Worker pool tight, competition for skilled staff will only increase

The lack of overall workers in palliative care and hospice also comes with issues around reimbursement, both of which can turn some providers of other healthcare services away from these options. How dire is the situation? Very, and likely to worsen in the coming months, if not years.

The American Academy of Hospice and Palliative Medicine (AAHPM) reports that the gap between healthcare professionals with palliative care training and the number needed to meet the needs of that rising pool of people with serious illness or multiple chronic conditions will continue to grow. To make the point, academy references National Palliative Care Registry data showing that in 2015, only 44 percent of hospital programs met national staffing standards as set forth by the Joint Commission.

Further, the George Washington University Health Workforce Institute has said that current training capacity for hospice and palliative care won’t be enough to provide workers to maintain hospital care alongside the non-hospitalized over-65 population. Another concern? Fewer doctors entering the workforce, including those who might specialize in palliative care, which means that the medical community will be stretched very thin when it comes to taking care of this population of seriously ill and terminal patients.

And not only hospital care, but home care, are affected by worker shortages in the palliative and hospice care arenas. The vast majority of seniors say they want to age in place, according to the AARP, and it can be inferred that they wish to die in place as well. That’s led to a rapid and ongoing expansion in community-based palliative care like outpatient facilities and home care.

Attracting workers requires multifaceted effort

Hospital systems and other healthcare providers are aware of the issue and are addressing it. More than five years ago, Becker’s Hospital Review was reporting that about 70 percent of hospitals had put a palliative care program in place, and that number that has continued to rise in the ensuing period. That means concurrent staff recruitment, training, and retention programs have come online as well, and even though they may not be keeping pace with demand, they are at least addressing the issue.

Physician training may be addressed by allowing board certification in palliative medicine without full fellowships, for example, a path to faster patient care backed by the AAHPM. Other organizations are working to create opportunities to promote palliative care and drive interest in it for workers across the healthcare spectrum.

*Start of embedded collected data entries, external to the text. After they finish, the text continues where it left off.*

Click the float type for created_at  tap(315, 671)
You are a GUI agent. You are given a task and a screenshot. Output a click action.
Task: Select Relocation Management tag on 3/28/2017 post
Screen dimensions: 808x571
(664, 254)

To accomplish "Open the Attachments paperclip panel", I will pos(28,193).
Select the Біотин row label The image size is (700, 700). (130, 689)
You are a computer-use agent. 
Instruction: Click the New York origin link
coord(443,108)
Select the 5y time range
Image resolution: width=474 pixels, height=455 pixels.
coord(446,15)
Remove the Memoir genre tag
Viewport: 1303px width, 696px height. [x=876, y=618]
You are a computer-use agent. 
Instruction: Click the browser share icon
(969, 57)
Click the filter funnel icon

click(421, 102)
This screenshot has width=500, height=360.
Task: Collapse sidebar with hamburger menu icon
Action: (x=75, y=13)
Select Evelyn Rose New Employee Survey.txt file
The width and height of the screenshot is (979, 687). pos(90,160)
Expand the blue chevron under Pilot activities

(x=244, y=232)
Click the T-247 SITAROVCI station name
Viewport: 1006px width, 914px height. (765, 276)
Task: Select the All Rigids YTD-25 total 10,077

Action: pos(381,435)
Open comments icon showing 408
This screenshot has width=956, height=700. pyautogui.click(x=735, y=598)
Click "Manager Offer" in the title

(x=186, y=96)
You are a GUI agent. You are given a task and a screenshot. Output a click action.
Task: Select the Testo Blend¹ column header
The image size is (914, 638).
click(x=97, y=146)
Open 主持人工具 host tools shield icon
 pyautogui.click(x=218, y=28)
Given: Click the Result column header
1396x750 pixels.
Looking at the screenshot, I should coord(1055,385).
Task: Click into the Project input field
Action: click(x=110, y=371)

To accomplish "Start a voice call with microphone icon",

Programs such as the Palliative Care Center of Excellence with the University of Washington in Seattle, and the Palliative Care program at University of Utah Health Care in Salt Lake City, for example, are broadening awareness and encouraging collaboration within the field.

And finally, the Palliative Care and Hospice Education and Training Act, or PCHETA, is making its way through Congress. Should it be signed into law, supporters hope it will help coordinate care between all the players in the hospice and palliative care world, as well as make those avenues of care more accessible and affordable for the patients and families who seek safe, secure and high-quality end of life care.